*TASK BRIEF*
Keep only the lines from the start of the data through the line containing "About us (814, 1773)", and output them exactly.
============
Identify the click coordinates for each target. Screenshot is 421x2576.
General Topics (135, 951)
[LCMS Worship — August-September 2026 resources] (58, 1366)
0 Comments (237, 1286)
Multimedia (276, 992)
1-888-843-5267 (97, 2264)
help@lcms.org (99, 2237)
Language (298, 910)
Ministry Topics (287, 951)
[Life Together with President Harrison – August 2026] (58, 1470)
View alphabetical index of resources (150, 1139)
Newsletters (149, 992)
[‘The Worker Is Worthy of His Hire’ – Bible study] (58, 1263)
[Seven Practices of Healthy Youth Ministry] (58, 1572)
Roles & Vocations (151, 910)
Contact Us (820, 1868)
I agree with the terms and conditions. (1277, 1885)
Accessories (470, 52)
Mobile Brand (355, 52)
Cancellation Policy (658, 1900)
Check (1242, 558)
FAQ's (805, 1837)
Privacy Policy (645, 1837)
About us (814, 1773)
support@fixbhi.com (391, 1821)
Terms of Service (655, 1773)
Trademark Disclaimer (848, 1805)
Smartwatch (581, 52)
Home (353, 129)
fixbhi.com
============
*EXPECTED ANSWER*
Identify the click coordinates for each target. Screenshot is 421x2576.
General Topics (135, 951)
[LCMS Worship — August-September 2026 resources] (58, 1366)
0 Comments (237, 1286)
Multimedia (276, 992)
1-888-843-5267 (97, 2264)
help@lcms.org (99, 2237)
Language (298, 910)
Ministry Topics (287, 951)
[Life Together with President Harrison – August 2026] (58, 1470)
View alphabetical index of resources (150, 1139)
Newsletters (149, 992)
[‘The Worker Is Worthy of His Hire’ – Bible study] (58, 1263)
[Seven Practices of Healthy Youth Ministry] (58, 1572)
Roles & Vocations (151, 910)
Contact Us (820, 1868)
I agree with the terms and conditions. (1277, 1885)
Accessories (470, 52)
Mobile Brand (355, 52)
Cancellation Policy (658, 1900)
Check (1242, 558)
FAQ's (805, 1837)
Privacy Policy (645, 1837)
About us (814, 1773)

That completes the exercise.